The benchmark KSE-100 Index plunged 4,654.77 points, or 2.85 percent, to close at 158,443.42, marking the sixth consecutive session of losses. The market has now lost over 9,500 points in just six trading days, reflecting mounting investor anxiety over the country’s fragile economic and security situation.

According to media reports, 78 percent of all listed shares fell in value, eroding investor wealth by Rs5.33 trillion. The market also breached five key levels — 163,000, 162,000, 161,000, 160,000, and 159,000 points — during the day before closing slightly above the 158,000 mark.

Analysts attributed the heavy selling to geopolitical tensions, after reports emerged of a cross-border attack from Afghanistan in which 23 Pakistani soldiers were martyred and over 200 militants killed in retaliatory operations.

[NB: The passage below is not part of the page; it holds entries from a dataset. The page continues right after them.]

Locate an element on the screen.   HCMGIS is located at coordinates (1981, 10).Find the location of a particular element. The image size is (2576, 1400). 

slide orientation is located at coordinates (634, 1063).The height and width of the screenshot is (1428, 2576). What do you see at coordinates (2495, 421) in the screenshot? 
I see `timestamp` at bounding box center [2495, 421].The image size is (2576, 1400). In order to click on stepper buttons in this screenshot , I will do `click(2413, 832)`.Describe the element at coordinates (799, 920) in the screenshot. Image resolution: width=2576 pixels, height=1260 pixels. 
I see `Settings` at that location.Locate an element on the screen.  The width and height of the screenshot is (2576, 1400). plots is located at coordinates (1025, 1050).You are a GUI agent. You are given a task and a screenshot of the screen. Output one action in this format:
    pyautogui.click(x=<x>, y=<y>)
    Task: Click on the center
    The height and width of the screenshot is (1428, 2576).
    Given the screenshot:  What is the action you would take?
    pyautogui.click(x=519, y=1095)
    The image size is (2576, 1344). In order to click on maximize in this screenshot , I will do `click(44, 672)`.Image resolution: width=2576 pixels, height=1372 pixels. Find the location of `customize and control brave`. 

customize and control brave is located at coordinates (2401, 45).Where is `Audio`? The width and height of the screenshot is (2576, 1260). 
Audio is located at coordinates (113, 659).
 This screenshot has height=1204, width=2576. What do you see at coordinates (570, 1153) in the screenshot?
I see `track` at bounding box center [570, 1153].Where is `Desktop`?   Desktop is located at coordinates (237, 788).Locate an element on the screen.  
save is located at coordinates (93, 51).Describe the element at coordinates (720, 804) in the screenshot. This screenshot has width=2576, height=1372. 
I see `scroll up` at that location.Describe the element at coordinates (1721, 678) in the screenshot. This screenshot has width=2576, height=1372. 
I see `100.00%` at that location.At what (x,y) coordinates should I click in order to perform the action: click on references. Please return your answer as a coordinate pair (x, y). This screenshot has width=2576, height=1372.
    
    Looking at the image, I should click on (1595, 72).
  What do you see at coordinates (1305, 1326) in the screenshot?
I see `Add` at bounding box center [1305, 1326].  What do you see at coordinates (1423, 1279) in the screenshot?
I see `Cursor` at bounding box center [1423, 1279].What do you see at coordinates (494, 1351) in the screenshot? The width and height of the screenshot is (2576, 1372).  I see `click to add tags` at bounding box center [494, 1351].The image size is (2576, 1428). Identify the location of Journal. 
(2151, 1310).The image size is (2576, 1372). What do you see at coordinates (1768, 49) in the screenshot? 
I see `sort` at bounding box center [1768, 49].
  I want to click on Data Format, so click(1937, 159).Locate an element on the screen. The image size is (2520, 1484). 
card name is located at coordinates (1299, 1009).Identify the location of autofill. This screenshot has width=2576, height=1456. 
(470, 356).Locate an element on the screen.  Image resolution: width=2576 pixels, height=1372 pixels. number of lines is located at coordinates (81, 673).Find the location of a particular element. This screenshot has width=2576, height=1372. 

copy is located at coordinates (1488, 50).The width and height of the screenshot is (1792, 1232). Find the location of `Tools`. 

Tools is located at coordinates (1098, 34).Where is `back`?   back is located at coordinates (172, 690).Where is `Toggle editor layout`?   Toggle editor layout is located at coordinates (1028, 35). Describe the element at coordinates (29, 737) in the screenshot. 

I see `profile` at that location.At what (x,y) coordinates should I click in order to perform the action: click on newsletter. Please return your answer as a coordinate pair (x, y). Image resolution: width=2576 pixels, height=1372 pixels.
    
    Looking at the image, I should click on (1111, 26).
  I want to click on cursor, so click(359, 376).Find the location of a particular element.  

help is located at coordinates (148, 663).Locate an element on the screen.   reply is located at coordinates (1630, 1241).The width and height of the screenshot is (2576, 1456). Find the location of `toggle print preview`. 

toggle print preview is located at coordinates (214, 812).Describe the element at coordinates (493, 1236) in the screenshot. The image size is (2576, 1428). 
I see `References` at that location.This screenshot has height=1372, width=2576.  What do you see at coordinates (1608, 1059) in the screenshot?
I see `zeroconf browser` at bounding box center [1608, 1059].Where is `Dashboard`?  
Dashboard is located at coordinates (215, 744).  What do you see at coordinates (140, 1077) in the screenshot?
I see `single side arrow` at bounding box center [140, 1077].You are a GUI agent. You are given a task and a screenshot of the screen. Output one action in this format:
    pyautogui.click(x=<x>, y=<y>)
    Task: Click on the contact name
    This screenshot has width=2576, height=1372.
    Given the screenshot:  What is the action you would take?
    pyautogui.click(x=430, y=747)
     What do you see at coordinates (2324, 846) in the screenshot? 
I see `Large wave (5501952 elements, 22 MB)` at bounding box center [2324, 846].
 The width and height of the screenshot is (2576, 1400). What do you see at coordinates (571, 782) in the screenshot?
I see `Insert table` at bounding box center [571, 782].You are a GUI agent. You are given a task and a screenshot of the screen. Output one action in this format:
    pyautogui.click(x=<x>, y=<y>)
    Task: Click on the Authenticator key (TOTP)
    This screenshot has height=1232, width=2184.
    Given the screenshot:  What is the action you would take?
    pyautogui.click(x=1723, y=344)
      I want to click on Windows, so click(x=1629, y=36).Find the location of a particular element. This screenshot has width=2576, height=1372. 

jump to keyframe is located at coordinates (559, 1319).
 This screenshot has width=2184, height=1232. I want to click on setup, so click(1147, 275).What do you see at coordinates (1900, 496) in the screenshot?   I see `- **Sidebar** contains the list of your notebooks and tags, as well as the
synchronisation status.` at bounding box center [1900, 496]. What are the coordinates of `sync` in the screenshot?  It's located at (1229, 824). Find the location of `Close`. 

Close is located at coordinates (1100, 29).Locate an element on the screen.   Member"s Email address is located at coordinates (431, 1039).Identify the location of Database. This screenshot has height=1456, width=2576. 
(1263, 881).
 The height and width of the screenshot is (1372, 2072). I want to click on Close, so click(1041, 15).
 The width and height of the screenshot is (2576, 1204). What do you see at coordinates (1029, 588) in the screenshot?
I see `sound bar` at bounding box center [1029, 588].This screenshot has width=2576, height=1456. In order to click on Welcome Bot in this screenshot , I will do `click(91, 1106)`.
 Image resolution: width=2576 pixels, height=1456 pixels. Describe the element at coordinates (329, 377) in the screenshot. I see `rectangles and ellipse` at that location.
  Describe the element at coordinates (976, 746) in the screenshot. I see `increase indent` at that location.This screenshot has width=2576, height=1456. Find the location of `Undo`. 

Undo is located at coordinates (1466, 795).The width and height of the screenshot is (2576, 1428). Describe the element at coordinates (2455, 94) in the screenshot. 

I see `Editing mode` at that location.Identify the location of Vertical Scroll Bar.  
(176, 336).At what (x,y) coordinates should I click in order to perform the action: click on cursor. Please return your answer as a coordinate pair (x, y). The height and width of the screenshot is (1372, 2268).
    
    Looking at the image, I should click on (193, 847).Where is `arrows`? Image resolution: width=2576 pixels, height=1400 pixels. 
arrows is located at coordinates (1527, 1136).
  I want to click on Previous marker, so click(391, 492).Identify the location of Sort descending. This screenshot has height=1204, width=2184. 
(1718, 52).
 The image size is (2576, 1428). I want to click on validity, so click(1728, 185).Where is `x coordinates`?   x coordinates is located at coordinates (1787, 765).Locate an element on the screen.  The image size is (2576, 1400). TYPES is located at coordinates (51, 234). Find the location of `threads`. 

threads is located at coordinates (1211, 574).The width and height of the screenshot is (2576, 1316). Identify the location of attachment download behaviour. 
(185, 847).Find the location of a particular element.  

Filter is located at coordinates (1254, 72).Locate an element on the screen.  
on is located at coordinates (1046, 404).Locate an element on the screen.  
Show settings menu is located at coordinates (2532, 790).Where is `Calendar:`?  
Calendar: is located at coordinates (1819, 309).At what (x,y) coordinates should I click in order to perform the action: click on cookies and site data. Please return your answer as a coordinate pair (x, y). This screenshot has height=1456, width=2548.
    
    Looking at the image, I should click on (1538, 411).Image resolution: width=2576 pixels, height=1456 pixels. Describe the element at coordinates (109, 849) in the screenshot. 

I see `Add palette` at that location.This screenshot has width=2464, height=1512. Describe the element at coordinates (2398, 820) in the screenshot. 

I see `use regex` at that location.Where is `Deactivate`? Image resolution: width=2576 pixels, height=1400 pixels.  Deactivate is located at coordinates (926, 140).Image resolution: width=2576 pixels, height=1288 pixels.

JS Global’s Head of Equity Research Waqas Ghani said the recent wave of uncertainty had triggered “broad-based selling across banking, energy, and cement sectors.”

Ahmed Shiraz of KTrade Securities noted that the market was already under strain from weak economic indicators, tight IMF conditions, and expectations of monetary policy changes, while recent terror incidents and TLP protests added further pressure.

According to Arif Habib Limited, the market opened in deep red and remained under pressure throughout the session. Major stocks like Bank Al Habib (down 5.19 percent), Engro Holdings (down 3.32 percent), and Lucky Cement saw notable declines.

Despite the bearish mood, trading volume reached 1.36 billion shares, with K-Electric emerging as the most active stock, recording 197.3 million shares traded. The PSX stated on social media platform X that 65 percent of total trading was in Shariah-compliant stocks, while foreign investors bought shares worth Rs617.1 million.

Market experts say that only a positive breakthrough in IMF talks and improved security conditions can help restore investor confidence and stabilize the market. Until then, uncertainty is expected to persist in the days ahead.